Science & Engineering Fair

On Wednesday, I volunteered as a judge for the Greater San Diego Science & Engineering Fair.  They had too many math and CS judges, so I was put in Engineering – Electrical and Mechanical, middle school division.

There were two really impressive projects.  One student studied the effect of EM radiation on wavelength division multiplexing in fiber optics.  I questioned him about WDM and he seemed to understand the concept pretty well (he gave good analogies for multiplexing and wavelength division).  He was a bit shaky on error correction, and he didn’t actually do a physical experiment. but he did learn how to run simulate the system using software, including learning the language used to describe the system(!).  Truly impressive for a middle schooler.

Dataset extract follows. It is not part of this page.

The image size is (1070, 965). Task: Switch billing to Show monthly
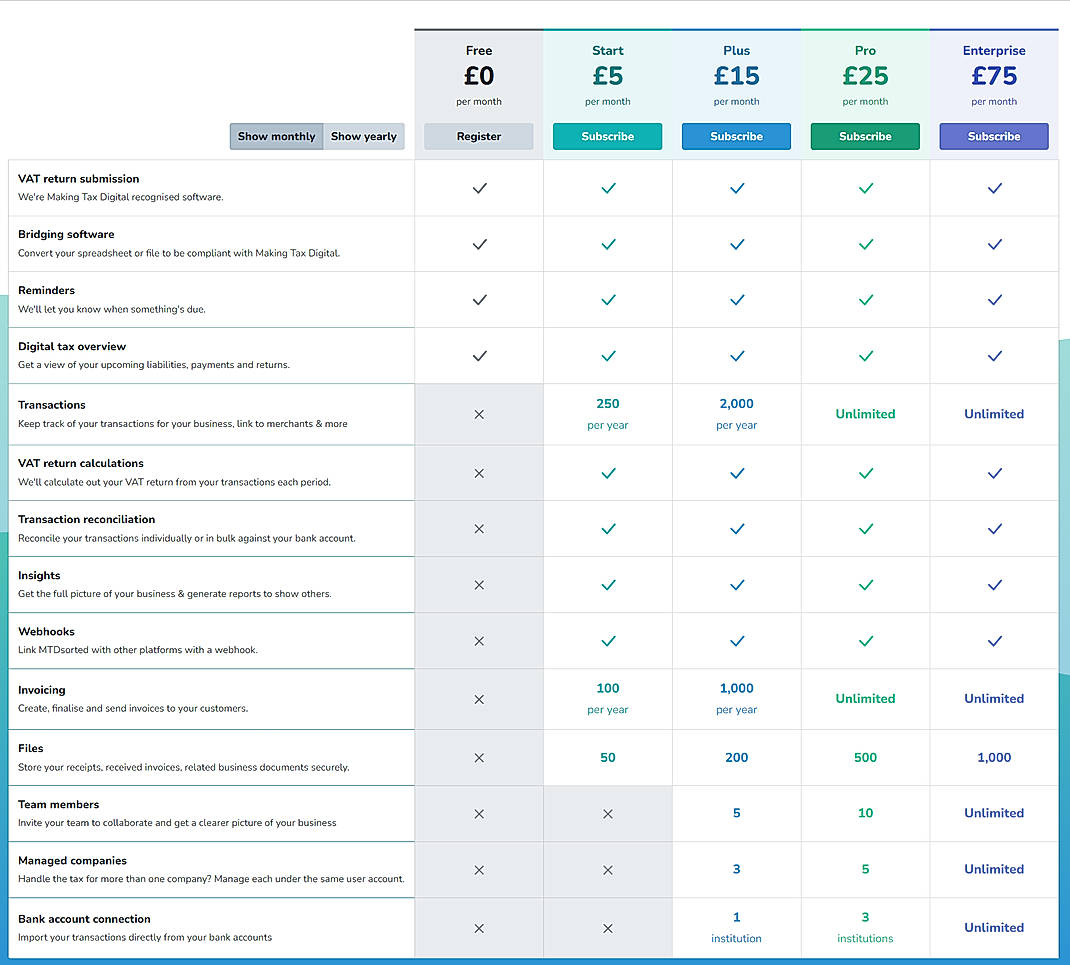276,136
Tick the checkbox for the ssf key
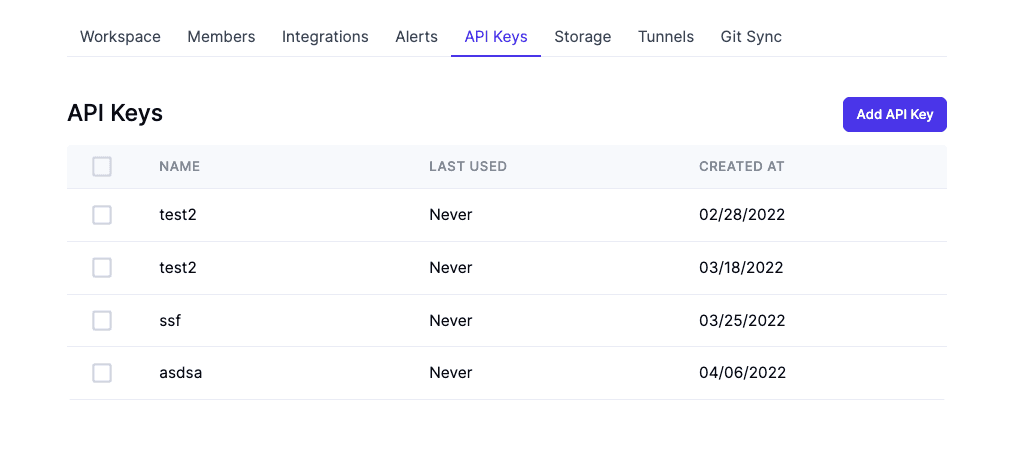Image resolution: width=1018 pixels, height=462 pixels. click(102, 321)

Another student tried to build a hearing aid for listening to violin.  Okay, really it was an amplifier/filter circuit.  And her mentor (who does speech, I believe) pointed her toward a bandpass filter designer that was more concerned about magnitude response than phase response.  But she breadboarded her circuit, including an op amp (how many op amps did we fry in college?) and tested her circuit by seeing how it affected various perceptual qualities.  Of course, loudness was best.  The student and her project would gain a lot from talking to a sound engineer.

Then there were all the projects that students did because their teachers made them.  I’ll say this: I’m not very impressed with the award system the fair uses.  Every entry gets either 1st, 2nd, 3rd, or 4th place.  There is no way to not get a prize.  My group handed out roughly a third 1st, 2nd, and 3rd.  An uninspired project that performs an experiment (we saw several) gets 3rd.

Finally, one interesting observation: I asked a lot of the students, “Did anything in your project raise more questions / make you want to look deeper into an aspect?”  I believe if you asked a grad student, they will invariably have something that bugs them or something that interest them or something that must be answered.  All of the students said no.  From the stellar projects down to the generic projects.  It’s like admitting you still have questions is a form of weakness rather than admitting you have a curious mind.